Laurae's Data Science Package • LauraeDS

It is meant to require less stuff and more robust.

Installation

devtools::install_github("Laurae2/LauraeDS", dep = FALSE)

Dependencies installation:

install.packages(c("Matrix", "sparsio", "fst", "data.table", "pbapply", "parallel"))
devtools::install_github("fstpackage/fst@e060e62")
devtools::install_github("Laurae2/ez_xgb/R-package@2017-02-15-v1")
devtools::install_github("Microsoft/LightGBM/R-package@fc59fce") # Jul 14 2017, v2.0.4

TO-DO

[x] add fold generation
[x] add sparse handling
[x] add parallel fast csv/fst converter
[x] add parallel handling (cluster)
[ ] add parallel xgboost
[ ] add parallel LightGBM
[ ] add metrics
[x] add metric optimizations
[x] xgb.DMatrix generation
[x] lgb.Dataset generation
[x] xgboost trainer
[ ] LightGBM trainer
[ ] easy GLM (xgboost)
[ ] easy Random Forest (xgboost)
[ ] easy Random Forest (LightGBM)
[ ] easy Gradient Boosted Trees (xgboost)
[ ] easy Gradient Boosted Trees (LightGBM)
[ ] grid learning (“grid search”)
[ ] Random Patches feature generation (Subsampling + Colsampling from feature groups)
[ ] stacker
[ ] add lot of stuff

Available functions

Parallel functions

Parallel functions are provided to make R fly on multi-core and multi-socket systems, provided enough RAM.

Function	Packages	Description
parallel.csv	data.table, fst, parallel	Parallelizes and multithreads the reading of CSV files and writes to fst file format for fast reading.
parallel.threading	parallel	Sets processor affinity correctly on Windows machines. Provide a boost of up to 200% in memory bounded applications.
parallel.destroy	parallel	Stops a parallel cluster, or destroy any available clusters bound to the current R session.

I/O functions

I/O Functions allows to read files from sparse matrices quickly.

Function	Packages	Description
sparse.read	sparsio, Matrix	Reads SVMLight file format (sparse matrices)
sparse.write	sparsio, Matrix	Writes SVMLight file format (sparse matrices)

Fold functions

Fold functions allow to generate folds for cross-validation very quickly.

Function	Packages	Description
kfold	None	Generate cross-validated folds (stratified, treatment, pseudo-random, random)
nkfold	None	Generate Repeated cross-validated folds (stratified, treatment, pseudo-random, random)

Optimized Metrics

Optimized metrics might help get an edge when you can.

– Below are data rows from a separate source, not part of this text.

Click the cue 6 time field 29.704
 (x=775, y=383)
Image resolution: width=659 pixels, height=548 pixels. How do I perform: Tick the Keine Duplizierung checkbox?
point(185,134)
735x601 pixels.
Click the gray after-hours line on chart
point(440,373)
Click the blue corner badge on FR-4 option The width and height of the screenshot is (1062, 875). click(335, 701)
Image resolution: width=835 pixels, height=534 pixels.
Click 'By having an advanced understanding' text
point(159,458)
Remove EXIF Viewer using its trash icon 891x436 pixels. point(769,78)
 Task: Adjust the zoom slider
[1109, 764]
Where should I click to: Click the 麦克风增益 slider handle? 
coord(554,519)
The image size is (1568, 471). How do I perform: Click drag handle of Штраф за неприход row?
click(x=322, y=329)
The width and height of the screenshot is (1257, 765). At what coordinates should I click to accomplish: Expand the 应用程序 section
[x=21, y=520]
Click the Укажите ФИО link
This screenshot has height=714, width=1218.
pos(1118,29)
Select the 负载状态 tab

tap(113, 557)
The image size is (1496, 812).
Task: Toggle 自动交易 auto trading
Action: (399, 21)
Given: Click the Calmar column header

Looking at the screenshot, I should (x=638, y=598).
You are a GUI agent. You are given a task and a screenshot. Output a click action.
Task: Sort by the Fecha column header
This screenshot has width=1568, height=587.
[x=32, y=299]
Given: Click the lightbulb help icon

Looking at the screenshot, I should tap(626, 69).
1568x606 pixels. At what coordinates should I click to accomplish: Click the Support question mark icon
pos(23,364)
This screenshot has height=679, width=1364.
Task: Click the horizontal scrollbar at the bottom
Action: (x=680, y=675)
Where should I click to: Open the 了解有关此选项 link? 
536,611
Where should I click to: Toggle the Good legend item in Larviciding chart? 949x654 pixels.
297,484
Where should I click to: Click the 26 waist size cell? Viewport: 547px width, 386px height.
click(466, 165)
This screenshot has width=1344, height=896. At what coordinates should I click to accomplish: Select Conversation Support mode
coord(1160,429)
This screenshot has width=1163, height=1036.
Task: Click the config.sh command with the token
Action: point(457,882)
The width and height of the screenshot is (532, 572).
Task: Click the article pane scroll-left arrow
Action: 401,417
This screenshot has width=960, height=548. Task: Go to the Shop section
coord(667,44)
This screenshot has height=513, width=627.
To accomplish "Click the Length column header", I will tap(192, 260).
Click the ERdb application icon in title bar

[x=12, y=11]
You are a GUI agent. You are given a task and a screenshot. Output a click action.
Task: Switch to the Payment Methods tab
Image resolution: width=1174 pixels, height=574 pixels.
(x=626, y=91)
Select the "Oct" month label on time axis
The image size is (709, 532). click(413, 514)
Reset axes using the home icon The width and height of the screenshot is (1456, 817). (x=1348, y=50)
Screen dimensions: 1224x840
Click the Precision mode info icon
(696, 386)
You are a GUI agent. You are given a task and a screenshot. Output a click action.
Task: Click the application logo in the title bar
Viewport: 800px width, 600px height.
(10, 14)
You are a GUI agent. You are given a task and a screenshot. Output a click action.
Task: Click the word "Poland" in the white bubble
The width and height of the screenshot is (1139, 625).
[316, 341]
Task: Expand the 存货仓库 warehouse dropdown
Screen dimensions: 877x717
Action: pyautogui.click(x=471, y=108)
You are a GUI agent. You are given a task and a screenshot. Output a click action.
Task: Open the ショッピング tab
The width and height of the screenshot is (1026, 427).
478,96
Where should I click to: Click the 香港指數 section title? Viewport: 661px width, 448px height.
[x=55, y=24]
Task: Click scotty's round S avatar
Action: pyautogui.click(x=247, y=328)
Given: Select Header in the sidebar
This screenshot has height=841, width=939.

Function	Packages	Description
metrics.acc.max	data.table	Maximum Binary Accuracy
metrics.f1.max	data.table	Maximum F1 Score (Precision with Sensitivity Harmonic Mean
metrics.fallout;max	data.table	Minimum Fall-Out (False Positive Rate)
metrics.kappa.max	data.table	Maximum Kappa Statistic
metrics.mcc.max	data.table	Maximum Matthews Correlation Coefficient
metrics.missrate.max	data.table	Minim Miss-rate (False Negative Rate)
metrics.precision.max	data.table	Maximum Precision (Positive Predictive Rate)
metrics.sensitivity.max	data.table	Maximum Sensitivity (True Positive Rate)
metrics.specifity.max	data.table	Maximum Specificity (True Negative Rate)

Metric Computation/Solving

Computing and/or solving metrics might help you understand what default values are the best for the metric.

Function	Packages	Description
metrics.logloss	None	Logarithmic Loss (logloss)
metrics.logloss.unsafe	None	Logarithmic Loss (logloss) without bound checking
metrics.logloss.solve	stats	Logarithmic Loss Solver

Machine Learning, Binary Matrices

Generating binary matrices never got easier if you can throw lists and data.frames directly.

Function	Packages	Description
Laurae.xgb.dmat	xgboost, Matrix	Wrapper for extensible xgb.DMatrix generation.
Laurae.lgb.dmat	lightgbm, Matrix	Wrapper for extensible lgb.Dataset generation.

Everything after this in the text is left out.